Sunday, February 6, 2011

5 Reasons Administrators Need to Use Google Reader

One of the questions that face those with a growing Professional Learning Network is: How can you effectively manage the flow of information? Also, a related question is: With all of the information available at any given moment on the Web, how can I possibly hope to keep abreast of the cutting edges issues in education?  One of these information management tools for me is Google Reader. It is my front-line solution in staying on top of education issues.
Getting administrators who are not heavy web users to use Google Reader. might need some convincing and a general understanding of what it does. I think this video “Google Reader in Plain English” an excellent starting point to provide them with an over view of what Google Reader does.
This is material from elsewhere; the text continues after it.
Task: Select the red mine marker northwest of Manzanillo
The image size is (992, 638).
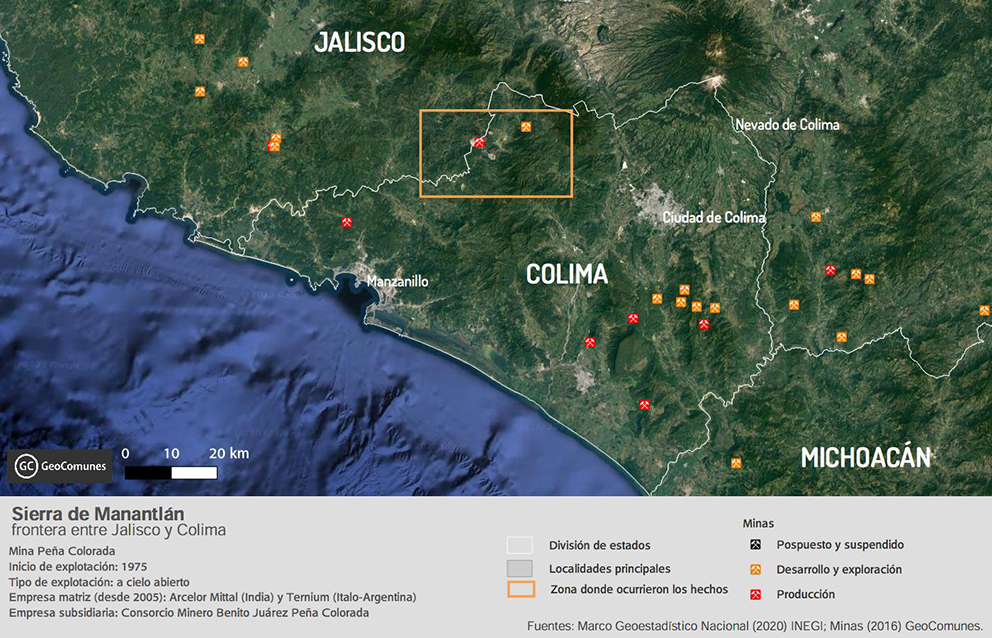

Google Reader in Plain English

Recently, I shared with some of our central office administrators how Google Reader helps me keep up with the massive flow of education information. Here are my top five reasons for using Google Reader (Or RSS Readers in General if you wish):

1. Since our school system converted to Google Apps last summer, utilizing Google Reader makes sense. There are desktop RSS aggregators out there, and a number of them have more features than Google Reader. But since we are already using Google Apps, it makes sense to avoid adding just another desktop program to our computers. Google Reader is easy to set up and with our administrators’ already existing Gmail and Google App accounts adding another program icon on which they must click just muddies the water more.
2. Google Reader allows me to subscribe to specific sites that offer the latest news impacting education. For example, I currently follow the US Department of Education’s site through Google Reader. I get every news release by that department as soon as they post it. I also follow other sites like ASCD and the National School Boards Association. Many of these sites provide daily updates on educational issues impacting schools now or in the near future. Google Reader gives me the capability to often follow the news at its source, and most of the time I see the information before it comes to me through a state department of education email or a superior’s newsletter.
3. Google Reader allows me to follow blogs that consistently provide top-notch information and ideas. For example, one of my favorite blogs is Lifehacker. This site provides lots of ideas on shortcuts both technological and common sense. Google Reader brings it’s latest posts to me rather than requiring me to visit their site every day. I can follow many of these blogs that provide an on-going flood of ideas and information.
4. The format of Google Reader allows me to easily scan articles. If the article is one that I should read more completely, I download that article for a closer look. If it’s one I want to make even more extensive notes, I pull it over to Diigo. The way Google Reader downloads the feeds and formats (which is also customizable) makes skimming and scanning so easy. I choose which ones need more attention.
5. Since Google Reader follows sources and not specific topics, I get to decide which sources to follow. While Google Reader does make suggestions for other blogs to follow, I decide which ones satisfy my information needs.  I have complete control of the information sources I review each day, which means have control of both the quality of information I want and the quantity. Google Reader puts the user in the driver’s seat over the flow of information.

Google Reader is truly a solution that allows me to have some control over my information flow each day. In the 21st century, administrators, and I would add all educators, need to use the tools that are available to assist us with this information-saturated, global environment. Google Reader does that for me.